──────── EXCERPTED PASSAGE ────────

An aging, decaying oil tanker, the FSO Safer, has been anchored five miles off the coast of Yemen since March 2015, when Houthi rebels took control of the Red Sea coastline near the port city of Al-Hudaydah.
International officials are working to stave off a potential environmental and human catastrophe: The 362-meter (1,118-foot) Safer is filled with more than a million barrels (40 million gallons) of light, sweet crude oil — liquid cargo which could lead to ecological disaster were the vessel to leak oil or explode.
The cataclysmic March 1989 Exxon Valdez
spill is the yardstick against which other all other maritime oil catastrophes are measured. That disaster, which took place 33 years ago, coated hundreds of miles of Alaska coastline with thick crude, decimating the region’s pristine marine life.
But the environmental calamity posed by the Safer may dwarf even the one created by the Exxon Valdez. And in addition to the harm caused to aquatic life, many of its worst impacts would directly affect people.

──────── INFORMATION SHOWN ────────

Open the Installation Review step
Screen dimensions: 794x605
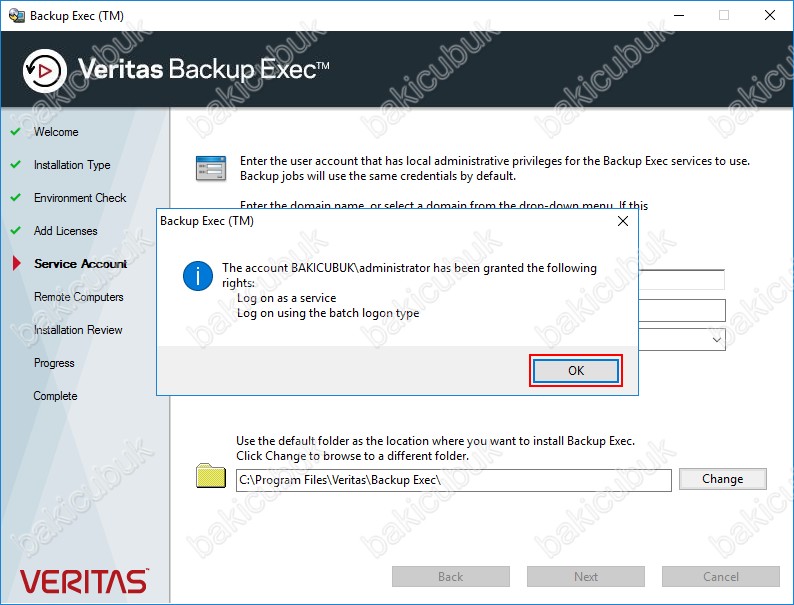78,330
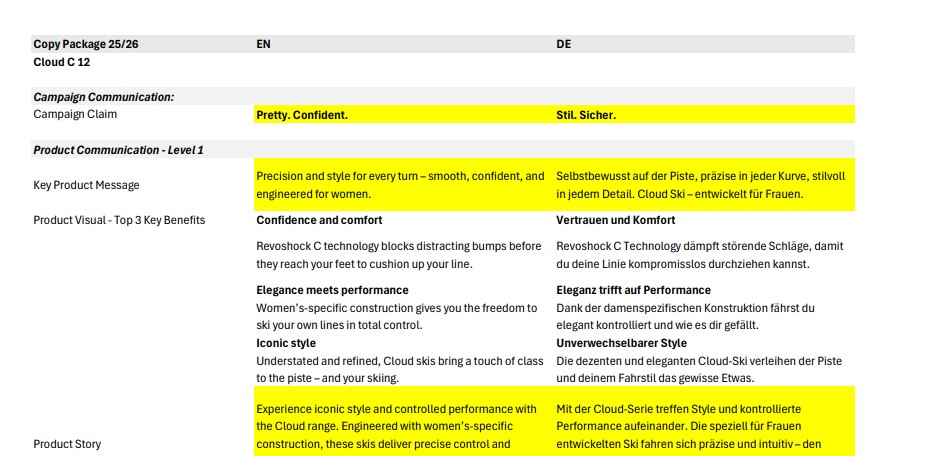Click the "Product Story" row label

tap(67, 444)
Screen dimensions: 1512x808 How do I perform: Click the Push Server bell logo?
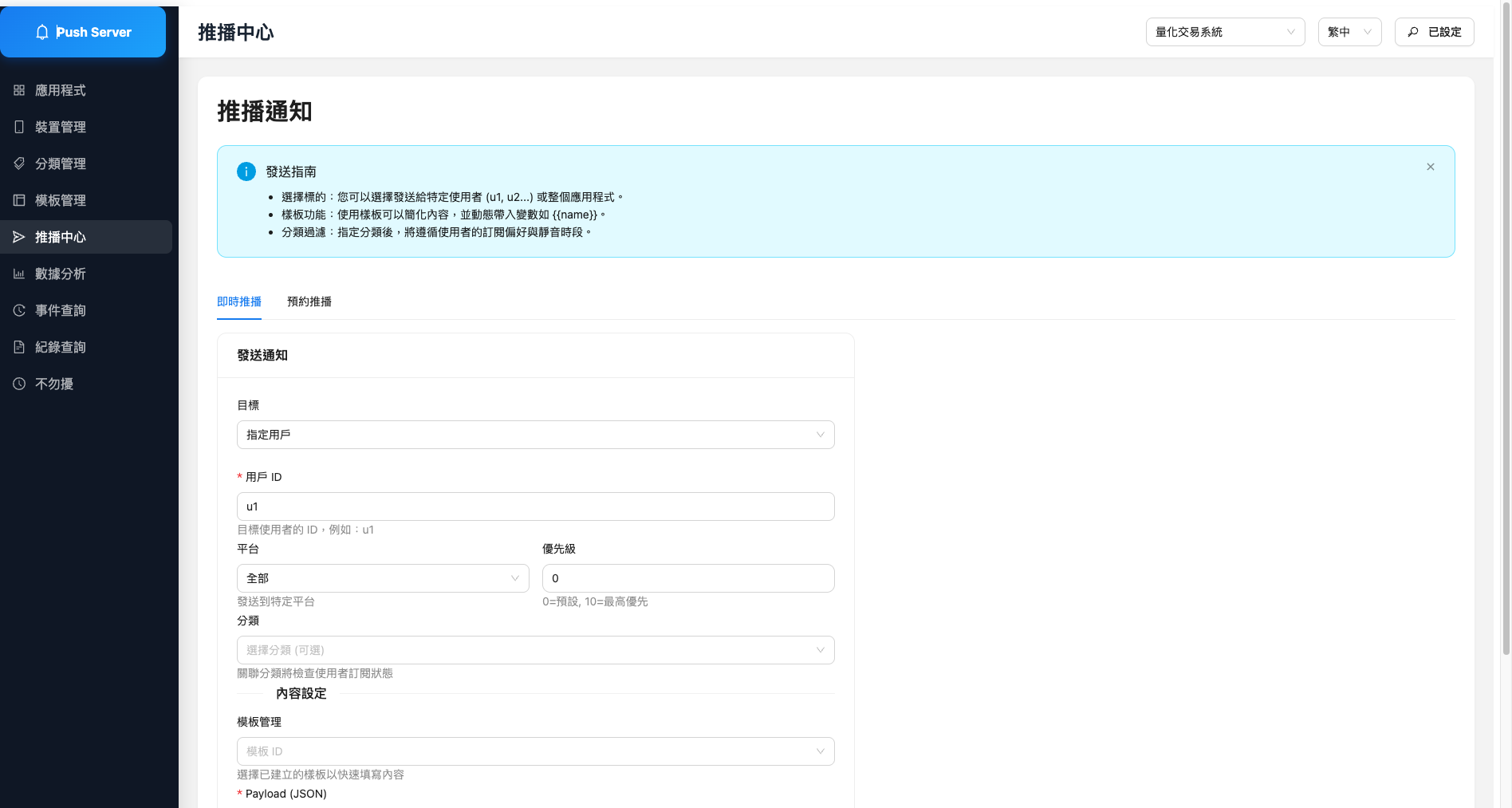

────────

INSTRUCTIONS FOR THE TASK: Copy out the passage on the FSO Safer oil tanker from "International officials are" to "pristine marine life.". These records were taken from a separate source.

EXERCISE RESPONSE:
International officials are working to stave off a potential environmental and human catastrophe: The 362-meter (1,118-foot) Safer is filled with more than a million barrels (40 million gallons) of light, sweet crude oil — liquid cargo which could lead to ecological disaster were the vessel to leak oil or explode.
The cataclysmic March 1989 Exxon Valdez
spill is the yardstick against which other all other maritime oil catastrophes are measured. That disaster, which took place 33 years ago, coated hundreds of miles of Alaska coastline with thick crude, decimating the region’s pristine marine life.